When in doubt on how to use a method, check also the unit tests.
Fork notes
This project is a fork of https://github.com/contra/node-gdal-next which is a fork of https://github.com/naturalatlas/node-gdal.
It adds a number of features:
- Support for asynchronous IO (since 3.0)
- Full native TypeScript support with autocompletion in IDEs that support it (since 3.1)
- Built-in networking support with native support for cloud services (since 3.2)
- scijs/ndarray integration with zero-copy I/O (since 3.3)
- Read-only support for the new Multidimensional Raster Data Model of GDAL 3.1 (since 3.3)
- Support for curve geometries (since 3.1)
- Progress callbacks (since 3.2)
- Built-in support for HDF5, NetCDF, GRIB, WMS, WMTS, WCS and FlatGeobuf (since 3.3)
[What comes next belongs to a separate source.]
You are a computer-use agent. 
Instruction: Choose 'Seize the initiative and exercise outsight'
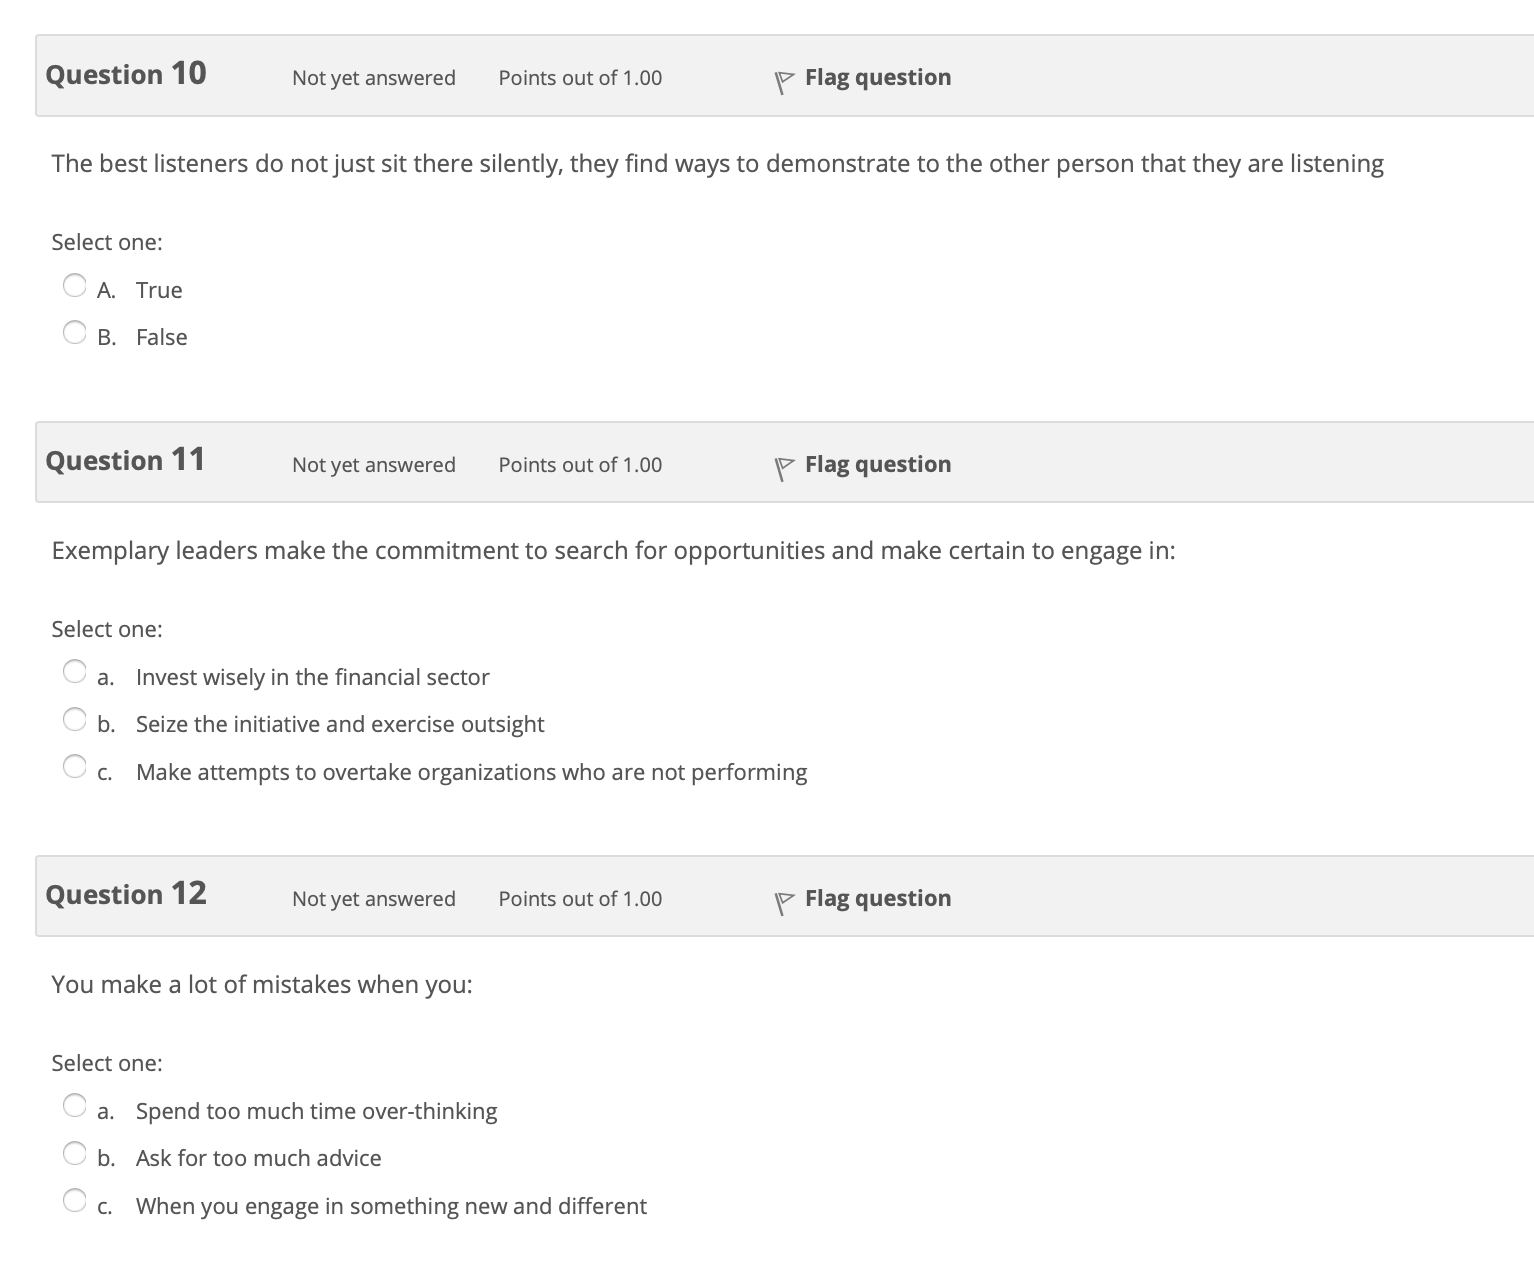[x=75, y=719]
- Numerous bugfixes including a number of memory leaks
The default install is currently the 3.3 branch which is bundled with GDAL 3.3.2.
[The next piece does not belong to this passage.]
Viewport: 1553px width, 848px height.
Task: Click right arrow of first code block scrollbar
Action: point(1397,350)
Support for worker_threads
is planned but it is not a priority project
Installation
Pre-built binaries are provided for most recent Linux distributions, Windows 64 bit and OS X 10.15:
npm install gdal-async
Linking with your own version of GDAL
By default all dependencies are the latest versions and bundled out of the box, but if you would like to link against a custom GDAL library you will have to rebuild it when installing using the following flags:
$ npm install gdal-async --build-from-source --shared_gdal
If you have multiple versions of GDAL or your library is not in its standard location, you can use the usual CXXFLAGS
and LDFLAGS
variables:
$ CXXFLAGS="-I/some/path/include" LDFLAGS="-L/some/path/lib" npm install gdal-async --build-from-source --shared_gdal
Sample usage
Synchronous
Raster
const gdal = require("gdal-async")
const dataset = gdal.open("sample.tif")
console.log("number of bands: " + dataset.bands.count())
console.log("width: " + dataset.rasterSize.x)
console.log("height: " + dataset.rasterSize.y)
console.log("geotransform: " + dataset.geoTransform)
console.log("srs: " + (dataset.srs ? dataset.srs.toWKT() : 'null'))
Vector
const gdal = require("gdal-async")
const dataset = gdal.open("sample.shp")
const layer = dataset.layers.get(0)
console.log("number of features: " + layer.features.count())
console.log("fields: " + layer.fields.getNames())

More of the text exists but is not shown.